Video: The Mysterious Origins of Cherokee DNA

A scientist from Northwest Georgia with both Jewish and Cherokee heritage uses advanced DNA analysis to explore the past.

Much of what Cherokees now tell people about their heritage before 1700 is mythology made up by Caucasian North Carolina academicians in the late 1970s and 1980s. It totally conflicts with the archaeological records, eyewitness accounts and maps from the 1500s and 1600s. When I was a land use planning consultant for the Eastern Band of Cherokees in 1976, they still relied on “The History of the Cherokee People”- written in 1826 by the great Principal Chief Charles Hicks. Most of what Hicks wrote can be backed up 100% by maps and eyewitness accounts.

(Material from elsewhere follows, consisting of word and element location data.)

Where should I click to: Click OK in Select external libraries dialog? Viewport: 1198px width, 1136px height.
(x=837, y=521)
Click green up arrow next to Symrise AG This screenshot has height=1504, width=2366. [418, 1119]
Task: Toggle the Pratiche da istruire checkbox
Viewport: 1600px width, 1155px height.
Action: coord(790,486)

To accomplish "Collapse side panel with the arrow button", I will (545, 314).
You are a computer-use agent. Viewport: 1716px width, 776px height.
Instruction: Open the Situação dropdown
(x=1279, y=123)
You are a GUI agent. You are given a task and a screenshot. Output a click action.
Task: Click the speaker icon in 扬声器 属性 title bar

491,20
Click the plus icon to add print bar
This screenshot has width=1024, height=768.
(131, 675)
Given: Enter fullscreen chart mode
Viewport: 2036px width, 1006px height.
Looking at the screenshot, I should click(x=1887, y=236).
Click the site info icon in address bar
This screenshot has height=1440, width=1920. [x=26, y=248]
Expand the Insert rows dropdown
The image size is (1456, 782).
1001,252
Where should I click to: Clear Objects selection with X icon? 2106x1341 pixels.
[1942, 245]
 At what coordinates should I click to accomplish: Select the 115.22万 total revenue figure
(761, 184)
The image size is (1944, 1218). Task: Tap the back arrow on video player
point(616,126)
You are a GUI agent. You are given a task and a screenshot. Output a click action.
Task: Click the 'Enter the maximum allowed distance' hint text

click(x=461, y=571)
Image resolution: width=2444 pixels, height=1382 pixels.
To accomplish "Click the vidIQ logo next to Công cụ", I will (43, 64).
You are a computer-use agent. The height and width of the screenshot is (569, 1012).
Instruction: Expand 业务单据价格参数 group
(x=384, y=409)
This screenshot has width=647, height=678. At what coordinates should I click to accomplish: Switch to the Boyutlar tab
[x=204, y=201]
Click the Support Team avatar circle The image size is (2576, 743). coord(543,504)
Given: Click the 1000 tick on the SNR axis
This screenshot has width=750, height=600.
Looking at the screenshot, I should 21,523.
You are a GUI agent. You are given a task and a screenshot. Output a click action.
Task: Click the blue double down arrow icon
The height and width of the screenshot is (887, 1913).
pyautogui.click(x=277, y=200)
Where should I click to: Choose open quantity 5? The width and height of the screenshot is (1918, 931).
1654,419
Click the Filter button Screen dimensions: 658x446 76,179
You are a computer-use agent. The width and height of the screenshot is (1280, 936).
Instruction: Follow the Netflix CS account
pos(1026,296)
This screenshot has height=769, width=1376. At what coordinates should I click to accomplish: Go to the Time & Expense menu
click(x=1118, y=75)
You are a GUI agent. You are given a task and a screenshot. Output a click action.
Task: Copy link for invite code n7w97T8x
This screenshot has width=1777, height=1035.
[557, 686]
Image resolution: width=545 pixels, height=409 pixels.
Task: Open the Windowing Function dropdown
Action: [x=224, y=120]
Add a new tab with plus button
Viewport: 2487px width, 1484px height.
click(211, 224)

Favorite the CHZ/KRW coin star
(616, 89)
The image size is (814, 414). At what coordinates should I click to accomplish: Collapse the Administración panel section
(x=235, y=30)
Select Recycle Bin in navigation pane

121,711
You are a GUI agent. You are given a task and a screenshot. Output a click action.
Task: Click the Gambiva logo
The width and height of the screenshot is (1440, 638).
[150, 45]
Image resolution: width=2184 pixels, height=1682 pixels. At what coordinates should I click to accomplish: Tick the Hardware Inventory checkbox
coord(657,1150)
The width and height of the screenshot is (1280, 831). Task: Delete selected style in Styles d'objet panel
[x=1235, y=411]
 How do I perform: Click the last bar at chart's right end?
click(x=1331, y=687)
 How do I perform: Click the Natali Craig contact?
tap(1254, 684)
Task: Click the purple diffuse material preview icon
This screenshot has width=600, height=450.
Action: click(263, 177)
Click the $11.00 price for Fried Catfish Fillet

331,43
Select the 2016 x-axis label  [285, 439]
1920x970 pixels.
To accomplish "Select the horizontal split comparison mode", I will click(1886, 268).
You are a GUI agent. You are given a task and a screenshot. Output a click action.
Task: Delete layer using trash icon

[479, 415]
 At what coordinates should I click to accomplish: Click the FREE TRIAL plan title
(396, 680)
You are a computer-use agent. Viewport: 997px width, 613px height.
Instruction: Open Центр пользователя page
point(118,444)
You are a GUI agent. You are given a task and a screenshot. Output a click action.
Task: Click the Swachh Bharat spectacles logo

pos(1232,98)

Hicks stated that the Cherokees formerly consisted of three bands, who wandered about southern Quebec and the Great Lakes Region until the mid-1600s. They were driven south by the Iroquois into the West Virginia Mountains then around the time, Charleston, SC was settled, they arrived in northeastern Tennessee.

After the horrific 1696 Smallpox Epidemic had wiped out many of the “mound builders” in western North Carolina, they entered the North Carolina Mountains . . . killing or driving off the remaining “mound builders” . . . then after burning their temples, erecting Cherokee “town houses” (communal buildings) on the mounds. He specifically states several times that the Cherokees never lived in Georgia until after the American Revolution.

Colonial archives only tells us with reliability what happened in Colonial times. It is possible to go much farther back with DNA analysis.